Не менее естественно для литературных текстов и обращение к «лагерной речи», речи уголовников, поскольку эта тема для русской литературы XX века оказалась весьма актуальной. Лагерная жизнь, жизнь «зоны» вряд ли может быть представлена в «поэтических тонах». И здесь действует закон правдоподобия. Интересное мнение о речи уголовников высказал С. Довлатов: «Законы языкознания к лагерной действительности – неприменимы. Поскольку лагерная речь не является средством общения. Она – не функциональна. Лагерный язык менее всего рассчитан на практическое использование. И вообще, он является целью, а не средством». И далее: «На человеческое общение тратится самый минимум лагерной речи... Такое ощущение, что зеки экономят на бытовом словесном материале. В основном же лагерная речь – явление творческое, сугубо эстетическое, художественно-бесцельное [...]. Как это ни удивительно, в лагерной речи очень мало бранных слов. Настоящий уголовник редко опускается до матерщины. Он пренебрегает нечистоплотной матерной скороговоркой. Он дорожит своей речью и знает ей цену.
Подлинный уголовник ценит качество, а не децибелы. Предпочитает точность изобилию. Брезгливое: «Твое место у параши» – стоит десятка отборных ругательств» (С. Довлатов. Зона).
Как видим, прозаизация художественного текста в современной литературе часто доводится до максимума, ибо это не просто литературный прием, помогающий выпукло показать речь персонажа, это язык самого автора, вживающегося в среду, в обстановку, в социальную действительность. И более того, в некоторых случаях такое пренебрежение нормативностью позволяет выразить свое неприятие традиционных канонов литературного вкуса.
Факт широкого распространения в печатных текстах жаргонно-лагерных и сленговых образований привел к насущной необходимости создания соответствующих словарей[11].
[1] Shipley J. Dictionary of World Literary Terms. Цит. по: Тамарченко Н.Д. Теоретическая поэтика: понятия и определения. М., 2001. С. 96.
[2] См: Эйхенбаум Б.М. Мелодика русского лирического стиха// О поэзии. Л., 1969. С. 329.
[3] Там же. С. 331.
[4] Там же. С. 333.
[5] См.: Лотман Ю.М. Анализ поэтического текста. Л., 1972.
[6] Там же. С. 35.
[7] Васильева А.Н. Художественная речь. М., 1983. С. 212.

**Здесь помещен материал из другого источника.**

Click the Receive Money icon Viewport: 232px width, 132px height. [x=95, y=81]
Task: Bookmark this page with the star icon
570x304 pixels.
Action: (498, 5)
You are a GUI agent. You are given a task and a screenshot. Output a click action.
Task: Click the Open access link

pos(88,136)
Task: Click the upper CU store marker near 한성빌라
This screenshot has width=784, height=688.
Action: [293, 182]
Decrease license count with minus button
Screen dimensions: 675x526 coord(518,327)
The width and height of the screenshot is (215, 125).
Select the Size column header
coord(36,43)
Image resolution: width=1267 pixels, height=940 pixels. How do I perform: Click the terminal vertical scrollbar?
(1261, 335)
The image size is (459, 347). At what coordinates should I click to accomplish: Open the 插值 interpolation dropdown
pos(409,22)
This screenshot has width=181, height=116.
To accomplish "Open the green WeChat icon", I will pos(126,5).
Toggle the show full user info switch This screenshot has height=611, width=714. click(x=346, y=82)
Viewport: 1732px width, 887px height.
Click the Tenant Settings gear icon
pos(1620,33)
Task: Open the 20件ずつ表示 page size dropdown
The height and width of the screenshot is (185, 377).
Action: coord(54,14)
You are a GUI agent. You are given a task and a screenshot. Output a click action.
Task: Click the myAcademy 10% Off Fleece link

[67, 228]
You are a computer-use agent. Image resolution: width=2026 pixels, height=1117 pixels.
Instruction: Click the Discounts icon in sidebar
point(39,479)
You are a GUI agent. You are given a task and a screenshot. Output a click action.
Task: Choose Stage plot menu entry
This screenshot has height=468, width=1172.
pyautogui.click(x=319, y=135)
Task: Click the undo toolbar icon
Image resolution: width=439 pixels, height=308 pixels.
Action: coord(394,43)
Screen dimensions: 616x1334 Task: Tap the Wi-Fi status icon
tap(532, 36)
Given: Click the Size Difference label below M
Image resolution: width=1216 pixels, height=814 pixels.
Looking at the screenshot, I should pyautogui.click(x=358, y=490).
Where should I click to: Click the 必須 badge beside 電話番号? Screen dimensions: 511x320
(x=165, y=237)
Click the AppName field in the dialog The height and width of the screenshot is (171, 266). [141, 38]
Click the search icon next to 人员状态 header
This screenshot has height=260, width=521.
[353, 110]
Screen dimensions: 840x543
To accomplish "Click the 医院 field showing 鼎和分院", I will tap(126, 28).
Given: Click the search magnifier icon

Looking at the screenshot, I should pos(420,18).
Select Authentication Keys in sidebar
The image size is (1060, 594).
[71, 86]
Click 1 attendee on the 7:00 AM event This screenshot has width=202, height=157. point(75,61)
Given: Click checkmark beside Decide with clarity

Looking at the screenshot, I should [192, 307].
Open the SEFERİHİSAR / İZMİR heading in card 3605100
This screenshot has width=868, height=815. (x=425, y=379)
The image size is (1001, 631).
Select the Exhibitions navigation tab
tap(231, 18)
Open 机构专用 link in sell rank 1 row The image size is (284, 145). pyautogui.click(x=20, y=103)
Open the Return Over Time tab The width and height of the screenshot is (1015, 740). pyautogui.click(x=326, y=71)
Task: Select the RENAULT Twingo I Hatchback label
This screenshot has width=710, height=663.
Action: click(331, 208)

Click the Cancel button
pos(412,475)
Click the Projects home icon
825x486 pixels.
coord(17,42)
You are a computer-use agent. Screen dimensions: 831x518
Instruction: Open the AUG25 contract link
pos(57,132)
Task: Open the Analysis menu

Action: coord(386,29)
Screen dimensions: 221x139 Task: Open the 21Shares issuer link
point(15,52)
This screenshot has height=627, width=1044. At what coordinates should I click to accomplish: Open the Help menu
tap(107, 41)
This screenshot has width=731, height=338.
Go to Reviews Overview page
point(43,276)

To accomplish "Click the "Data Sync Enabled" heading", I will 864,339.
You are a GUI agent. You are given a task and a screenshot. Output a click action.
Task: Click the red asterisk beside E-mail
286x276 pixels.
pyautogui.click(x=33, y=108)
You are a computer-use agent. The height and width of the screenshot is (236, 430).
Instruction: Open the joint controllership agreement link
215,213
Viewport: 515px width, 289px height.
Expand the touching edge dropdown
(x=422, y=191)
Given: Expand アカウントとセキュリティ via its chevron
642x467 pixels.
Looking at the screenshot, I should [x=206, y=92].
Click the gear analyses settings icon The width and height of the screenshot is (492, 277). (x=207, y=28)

[8] См.: Новиков Л.А. Стилистика орнаментальной прозы Белого. М., 1990.
[9] См. подробный глубокий анализ орнаментальной прозы А. Белого в работе: Новиков Л.А. Стилистика орнаментальной прозы Белого. М., 1990. Некоторые примеры взяты из этой книги.
[10] См. Эйхенбаум Б.М. О поэзии. Л., 1969. С. 140.
[11] См, например, словари: Елистратов В.С. Словарь московского арго. М., 1994; Балдаев Д.С, Белко В.К. Исупов И.М. Словарь тюремно-лагерно-блатного жаргона. М., 1992; Грачев М.А., Гуров А.И. Словарь молодежных сленгов. Горький, 1989; Толковый словарь уголовных жаргонов/ Под ред. Ю.П. Дубягина и А.Г. Бронникова. М., 1991; Юганов И., Юганова Ф. Словарь русского сленга. М., 1997.